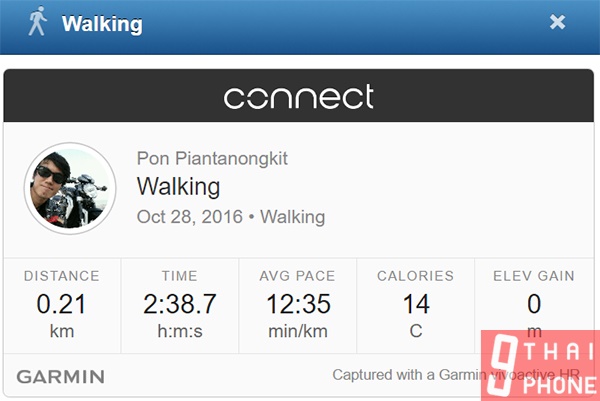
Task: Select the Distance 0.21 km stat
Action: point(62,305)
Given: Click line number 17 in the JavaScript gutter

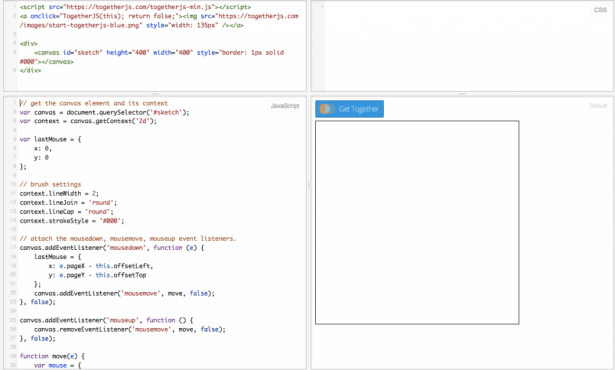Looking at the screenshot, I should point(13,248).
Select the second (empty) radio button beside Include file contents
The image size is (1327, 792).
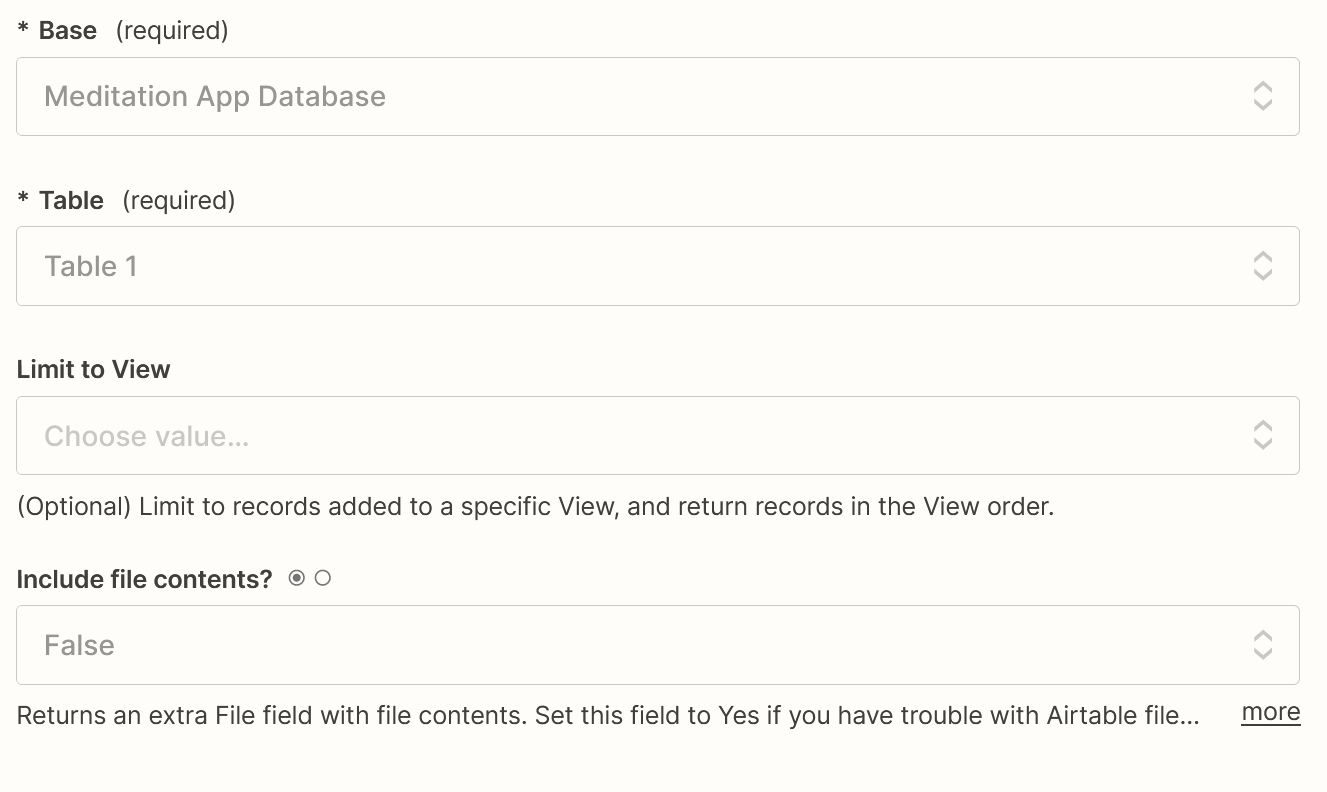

◇ ◇ ◇ ◇ ◇ ◇ ◇

:: What is required ::
From the line that contains "Given: Click line" to the final line of the entries, reproduce every line exactly, both ends included. Leave out all pictures.

:: Task result ::
Given: Click line number 17 in the JavaScript gutter

Looking at the screenshot, I should point(13,248).
Select the second (empty) radio button beside Include file contents
The image size is (1327, 792).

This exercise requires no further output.